Javier se dio la vuelta y se preparó para alejarse nadando, pero Manuel le cogió de la cintura antes de que pudiera dar una brazada.
—¡Te estoy vacilando! ¡Claro que te enseño! —dijo antes de besarle de nuevo.
Javier sonrió mientras meneaba la cabeza. Luego, ambos fueron nadando hasta la orilla. Allí, Manuel puso la tabla en la arena y le mostró cómo debía incorporarse cuando viniera una ola y qué posición debía adoptar. Después, le enseñó a moverse sobre la tabla para cabalgar sobre el agua. No le costó digerir la información y parecía que estaba preparado para probar.
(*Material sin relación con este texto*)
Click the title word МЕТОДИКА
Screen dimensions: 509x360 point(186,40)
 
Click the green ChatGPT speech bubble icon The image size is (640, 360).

—Vamos —dijo Manuel metiéndose en el agua—. Lleva tú la tabla.
Javier se colocó tal y como había visto hacer a Manuel cuando llegaron y avanzó ayudándose de los brazos. Para un nadador como él, se le hacía raro no poder utilizar bien los pies, pero se acostumbró. Cuando llegó a donde estaba Manuel, éste se acercó y le colocó la tobillera para que la tabla no fuera a la deriva. Luego, esperaron un rato a que llegara una ola mientras se besaban. Javier pensó que si su padre le hubiera dado un aliciente tan atractivo, tal vez no se hubiera aburrido tanto acompañándolo en sus aficiones.
—¡Prepárate! Ahí viene una —dijo Manuel.
De repente, Javier se puso nervioso. Se colocó en la posición que le había enseñado Manuel y esperó a que la ola llegara. El agua le impulsó y él cogió más velocidad gracias al movimiento de sus brazos. Luego se puso de pie sobre la tabla con las rodillas flexionadas. Cuando quiso moverla girando su cadera, perdió el equilibrio y cayó al agua. Salió a la superficie y vio que Manuel se acercaba. Se paró frente a él.
—¿En serio ésta es tu primera vez? —dijo Manuel sorprendido.
—Sí. ¿No se ha notado? —dijo Javier refiriéndose a su caída.
—Lo has hecho muy bien. No sabes la de tiempo que invertí yo hasta que pude ponerme de pie.
—¡Anda ya! —dijo Javier incrédulo.
—¡En serio! Tienes alma de surfero.
—No, tengo un buen profesor —dijo Javier sonriendo.